ESPANOLA—‘Shades of Our Sisters,’ a group of unique collaborative multimedia installations, will be exhibited at the Espanola Public High School on February 24 to 25.
The installation includes two short documentary films and a number of art installations that honour the lives of Whitefish River First Nations’ Sonya Cywink and Anderville’s Patricia Carpenter, two murdered indigenous women whose lives, though cut short in violence, still send ripples to inform and personalize the Missing and Murdered Indigenous Women and Girls-Transgendered and Two Spirited.
Project Manager (and digital director) Josephine Tse chatted with The Expositor about the upcoming exhibition and how the project has impacted the entire team.
“When we first started this project, there really wasn’t any passion, as such,” she explained. The team were all students looking for a winning concept for a school project. “It started in 2015, we were looking for a documentary subject that was timely.” None of the project team are indigenous themselves, she explained.
But as the project moved forward and the team interacted with the family members of Ms. Cywink, the subject matter began to take firm hold and passion grew.
As is fitting for an Anishinabe subject matter, that passion took the form of a familial connection. “As we got into the project, we really connected with the Cywink family. A we got to know Meg and Alex (Cywink), Sonya’s family members, we became a part of their family and they of ours,” she said. “It was what really drove us to complete this project.”
Asked what the team wanted most highlighted in this report, Ms. Tse said that she and the team members wanted it stressed that ‘Shades of Our Sisters’ is a “family first collaborative project. Everything has been done in direct collaboration with the families,” she said.

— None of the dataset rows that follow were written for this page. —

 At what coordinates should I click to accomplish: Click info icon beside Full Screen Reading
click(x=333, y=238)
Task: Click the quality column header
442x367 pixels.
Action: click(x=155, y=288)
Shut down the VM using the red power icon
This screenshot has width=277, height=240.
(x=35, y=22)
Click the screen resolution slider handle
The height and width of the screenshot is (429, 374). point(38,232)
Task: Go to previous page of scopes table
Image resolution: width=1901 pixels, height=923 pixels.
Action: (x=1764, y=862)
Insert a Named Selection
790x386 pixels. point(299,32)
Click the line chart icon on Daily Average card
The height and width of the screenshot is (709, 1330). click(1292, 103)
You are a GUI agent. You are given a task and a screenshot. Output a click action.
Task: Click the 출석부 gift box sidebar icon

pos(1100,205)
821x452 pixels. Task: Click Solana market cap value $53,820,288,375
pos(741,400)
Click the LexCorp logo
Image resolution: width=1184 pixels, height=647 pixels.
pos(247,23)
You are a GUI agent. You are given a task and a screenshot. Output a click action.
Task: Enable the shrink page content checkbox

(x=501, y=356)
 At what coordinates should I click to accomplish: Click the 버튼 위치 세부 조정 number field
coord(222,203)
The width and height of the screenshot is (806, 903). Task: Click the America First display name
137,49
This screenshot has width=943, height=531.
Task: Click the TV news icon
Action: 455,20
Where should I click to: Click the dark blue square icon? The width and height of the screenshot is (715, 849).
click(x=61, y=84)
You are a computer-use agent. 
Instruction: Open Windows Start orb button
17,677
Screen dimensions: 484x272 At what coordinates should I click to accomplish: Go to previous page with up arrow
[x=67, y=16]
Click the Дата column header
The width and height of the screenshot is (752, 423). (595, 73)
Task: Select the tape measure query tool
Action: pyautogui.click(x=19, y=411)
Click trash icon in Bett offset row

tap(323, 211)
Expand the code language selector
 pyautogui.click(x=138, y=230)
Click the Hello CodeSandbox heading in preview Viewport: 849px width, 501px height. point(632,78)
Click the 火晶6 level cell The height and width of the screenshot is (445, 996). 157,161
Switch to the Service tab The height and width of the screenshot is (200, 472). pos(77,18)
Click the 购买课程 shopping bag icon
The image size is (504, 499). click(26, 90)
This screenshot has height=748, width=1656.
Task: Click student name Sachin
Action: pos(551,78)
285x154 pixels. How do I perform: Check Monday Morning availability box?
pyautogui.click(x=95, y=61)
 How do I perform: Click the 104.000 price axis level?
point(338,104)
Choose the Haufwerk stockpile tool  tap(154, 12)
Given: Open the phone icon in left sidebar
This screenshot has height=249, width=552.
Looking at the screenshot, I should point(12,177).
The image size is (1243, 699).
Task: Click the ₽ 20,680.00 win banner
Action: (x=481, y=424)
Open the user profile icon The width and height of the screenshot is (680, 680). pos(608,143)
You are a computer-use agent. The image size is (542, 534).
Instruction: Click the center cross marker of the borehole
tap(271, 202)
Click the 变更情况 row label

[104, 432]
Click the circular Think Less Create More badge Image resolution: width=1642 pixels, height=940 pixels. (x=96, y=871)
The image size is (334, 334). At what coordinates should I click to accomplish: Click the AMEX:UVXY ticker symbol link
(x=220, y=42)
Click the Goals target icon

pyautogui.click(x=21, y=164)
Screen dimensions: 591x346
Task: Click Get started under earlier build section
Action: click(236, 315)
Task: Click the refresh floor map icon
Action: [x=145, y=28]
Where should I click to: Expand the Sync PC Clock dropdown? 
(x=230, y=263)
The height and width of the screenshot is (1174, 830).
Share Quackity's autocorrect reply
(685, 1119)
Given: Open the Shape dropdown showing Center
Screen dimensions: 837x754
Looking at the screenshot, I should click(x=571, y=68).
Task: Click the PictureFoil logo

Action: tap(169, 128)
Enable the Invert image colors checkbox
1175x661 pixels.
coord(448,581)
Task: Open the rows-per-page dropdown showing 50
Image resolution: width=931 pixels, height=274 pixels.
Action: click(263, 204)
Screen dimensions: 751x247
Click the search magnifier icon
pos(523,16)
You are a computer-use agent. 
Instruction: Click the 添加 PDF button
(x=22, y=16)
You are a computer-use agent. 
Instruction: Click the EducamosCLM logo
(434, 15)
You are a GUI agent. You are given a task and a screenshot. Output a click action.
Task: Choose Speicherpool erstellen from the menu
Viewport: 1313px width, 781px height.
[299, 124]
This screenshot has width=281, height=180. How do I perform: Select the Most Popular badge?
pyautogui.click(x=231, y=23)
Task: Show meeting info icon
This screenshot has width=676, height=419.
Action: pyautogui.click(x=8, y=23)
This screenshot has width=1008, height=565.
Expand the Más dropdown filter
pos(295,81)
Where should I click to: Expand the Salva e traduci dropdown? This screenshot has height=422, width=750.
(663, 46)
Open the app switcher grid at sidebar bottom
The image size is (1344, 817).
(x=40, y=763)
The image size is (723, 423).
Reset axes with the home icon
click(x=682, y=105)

The exhibit will include the two documentaries on Ms. Cywink and Ms. Carpenter, telling their stories and putting faces to the impersonal numbers behind the more than 1,200 missing and murdered. There are also two art installations pieces (“like what you would see in a museum,” supplied Ms. Tse) and a new installation that has grown organically out of the project—‘Feathers for Women.’
“We contacted schools and communities across the country to fill out a questionnaire on their feelings about violence, and to contribute feathers for a mobile we are creating,” she said. “We originally hoped to collect 1,200 feathers, but we have already reached that goal.”
The embarrassment of riches encompassed in that success presents a wonderful challenge. “We have to figure out how we will construct the mobile and transport it to the installation sites,” said Ms. Tse. “It’s pretty big right now.”
Shades of Our Sisters will be exhibited in this coming Friday, running February 17 to 18, in Toronto at the Ryerson Student Centre, then will travel to the home communities of the two women profiled in the exhibit, Ms. Carpenter’s home community of Andersonville for two days before arriving at the Espanola High School on Friday, February 24 and to 25 from 6:30 to 8 pm.
The official notice of the exhibit reads “attendees will be transported into the grief, laughter and love of two families sharing who their loved ones are and what the loss of their life means, challenging Canadians to realize the injustice of this national tragedy.”